Numis expects to report H120 revenues c 10% higher than in H119 with revenue from investment banking slightly down and equities ahead on the back of increased market volatility. Given the impact of the pandemic we have provided indicative scenarios rather than a point estimate for FY20. Numis is strongly capitalised and has net cash of over £84m. Looking beyond the current dislocation, it is well positioned to serve its corporate client base in a period in which the need for fresh equity and a revival in corporate transactions could drive a sharp recovery in activity.
Numis’s first half saw significant changes in market background including as it did uncertainty ahead of the pre-Brexit general election, a brief revival of corporate activity subsequently and then the escalating global impact of COVID-19. For the Investment Banking business this restricted the opportunity to complete deals and revenue was just below the H119 level. Transactions included fund-raisings for Bovis Homes, Future, Hyve and International Public Partnerships together with an advisory role to Unite in a £1.4bn acquisition; there was also an unnamed private fintech transaction. The Equities business was markedly stronger benefiting from a postelection and volatility-driven increase in trading activity. The trading book also performed well and was not held back by the loss on the Kier rights that affected H119. Overall, as noted above, H120 revenue is expected to be c 10% ahead of H119.

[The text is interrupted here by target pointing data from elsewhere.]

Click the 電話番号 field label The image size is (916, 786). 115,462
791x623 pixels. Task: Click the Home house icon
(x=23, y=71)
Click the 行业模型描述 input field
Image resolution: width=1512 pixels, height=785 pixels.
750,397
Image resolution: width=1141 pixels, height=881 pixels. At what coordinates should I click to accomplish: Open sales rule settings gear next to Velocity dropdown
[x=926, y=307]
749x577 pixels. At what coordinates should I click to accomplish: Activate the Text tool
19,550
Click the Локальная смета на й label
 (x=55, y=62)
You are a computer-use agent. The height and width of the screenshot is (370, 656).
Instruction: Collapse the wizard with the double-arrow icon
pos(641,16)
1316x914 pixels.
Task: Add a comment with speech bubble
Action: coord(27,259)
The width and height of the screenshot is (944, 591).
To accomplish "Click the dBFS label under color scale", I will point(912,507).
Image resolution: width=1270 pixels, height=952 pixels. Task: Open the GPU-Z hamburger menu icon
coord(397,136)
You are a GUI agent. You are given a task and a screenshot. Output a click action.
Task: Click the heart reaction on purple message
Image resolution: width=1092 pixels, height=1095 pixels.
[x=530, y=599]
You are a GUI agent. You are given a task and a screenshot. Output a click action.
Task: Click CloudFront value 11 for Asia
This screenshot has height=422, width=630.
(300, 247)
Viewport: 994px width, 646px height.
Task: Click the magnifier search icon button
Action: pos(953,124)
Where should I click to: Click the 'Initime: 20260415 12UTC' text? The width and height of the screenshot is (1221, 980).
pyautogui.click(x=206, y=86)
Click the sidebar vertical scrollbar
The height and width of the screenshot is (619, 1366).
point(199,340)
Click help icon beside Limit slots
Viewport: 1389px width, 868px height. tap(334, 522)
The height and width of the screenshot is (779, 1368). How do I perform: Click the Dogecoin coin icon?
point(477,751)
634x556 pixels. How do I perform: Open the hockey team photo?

The rapid evolution of the pandemic and government responses suggest that a point estimate for FY20 is not appropriate and overleaf we set out illustrative scenarios for FY20 revenues, profits and earnings per share for reference. Drivers to consider for investment banking include when and how rapidly there will be a revival in corporate activity and the degree to which there will be new equity issuance to support balance sheets. On the equities side of the business, trading volumes remain at a high level but there could be a quiet period following elevated volatility.
The shares are currently trading on a price to book ratio of c 1.6x compared to a 10-year average of 1.9x. The return on equity is likely to be relatively depressed this year (our scenarios range from 5% to 14%) and a return to the longer-term average of 18% would warrant a higher book multiple.